L’huile d’olive algérienne n’arrive toujours pas à trouver sa place sur le marché international. Et ce, en dépit des efforts fournis pour booster la production ces dernières années. Cela est-il dû aux résidus des pesticides ? En premier lieu, la demande du marché interne n’est toujours pas satisfaite. Son prix sur le marché demeure excessivement cher et ce produit n’est toujours pas à la portée des petites et moyennes bourses, comme l’expliquent certains producteurs. A cela s’ajoute la non-conformité d’un grand nombre d’investisseurs dans ce secteur aux standards internationaux (le taux d’acidité et les résidus des pesticides).

Qu’en est-il de ceux qui ont rempli ces conditions ? «Nous sommes confrontés à l’absence de laboratoires organoleptiques. Pour l’analyse sensorielle, il faut un panel de 16 dégustateurs. Alors qu’à l’heure actuelle, l’Algérie ne compte que quatre experts en dégustation de l’huile d’olive», relève Boudjemaa Kemiche, exportateur de la marque Ifri. L’analyse organoleptique est l’un des paramètres qui permettent de placer l’huile d’olive algérienne sur le marché international. En dépit des efforts de certains oléiculteurs, l’huile d’olive algérienne n’est toujours pas certifiée «bio».

Pour obtenir le label de l’huile d’olive bio, il faut répondre à un cahier de charges minutieusement élaboré. Ce cahier concerne à la fois la culture et le mode de production. Ainsi, le produit naturel ne doit subir aucun traitement chimique. Les contrôles des organismes spécialisés s’effectuent sur des parcelles très étendues. «C’est l’équivalent de toute une commune chez nous», explique Bouedjema Kemiche.

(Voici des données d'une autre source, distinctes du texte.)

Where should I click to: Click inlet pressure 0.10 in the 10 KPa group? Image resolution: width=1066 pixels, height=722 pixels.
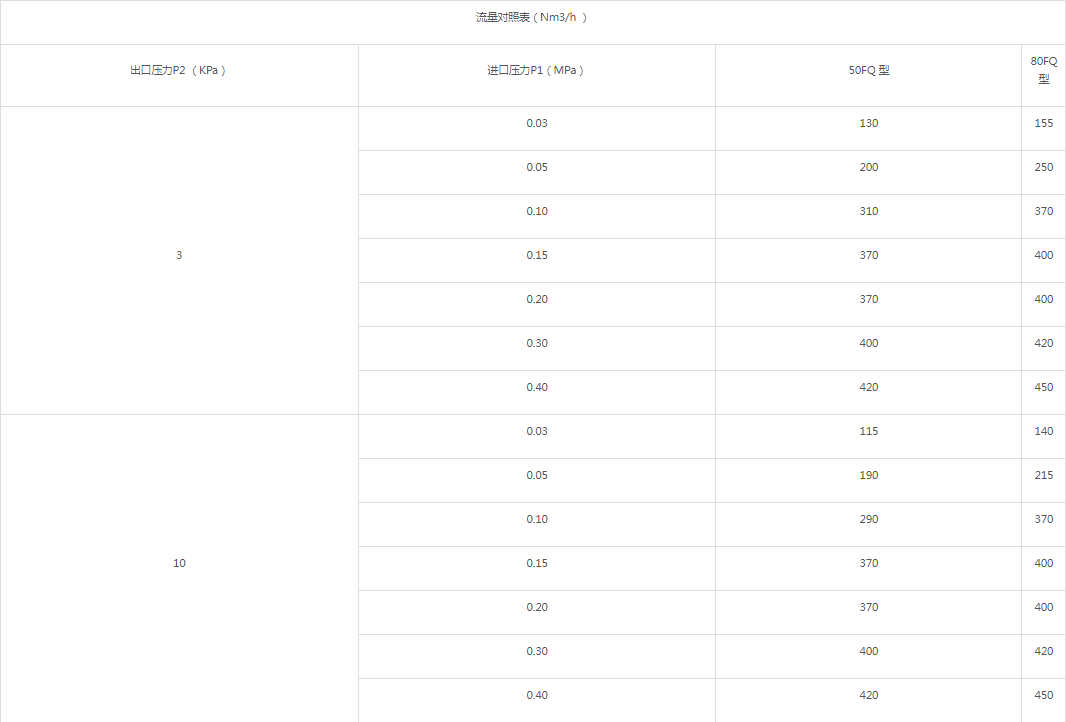(537, 519)
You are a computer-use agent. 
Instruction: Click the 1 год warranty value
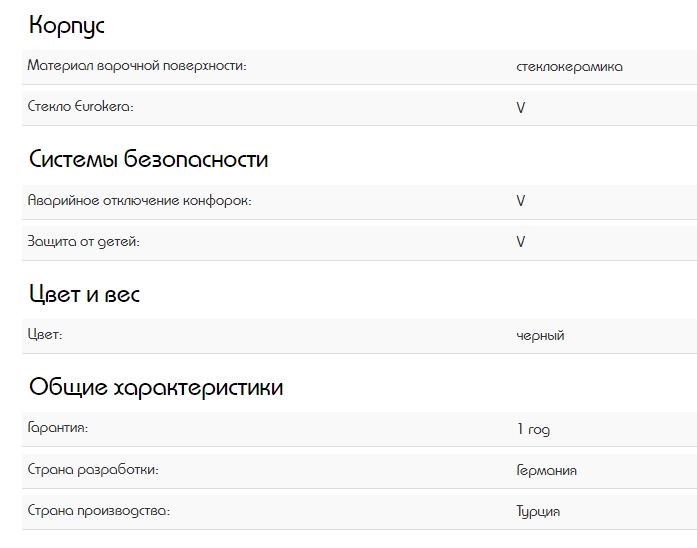click(533, 430)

Ce dernier affirme qu’actuellement l’huile d’olive algérienne est très loin de ces normes. «Il y a eu une tentative dans la région d’Azazga. Mais cela na pas abouti», regrette ce producteur d’huile d’olive qui rappelle que l’obtention de la certification bio nécessite l’adhésion de tout le monde. «Même si je respecte les normes exigées, mon produit ne peut pas être certifié si l’agriculteur des vergers mitoyen du mien utilise des pesticides», souligne M. Kemiche précisant que les organismes certifiant sont des labos européens.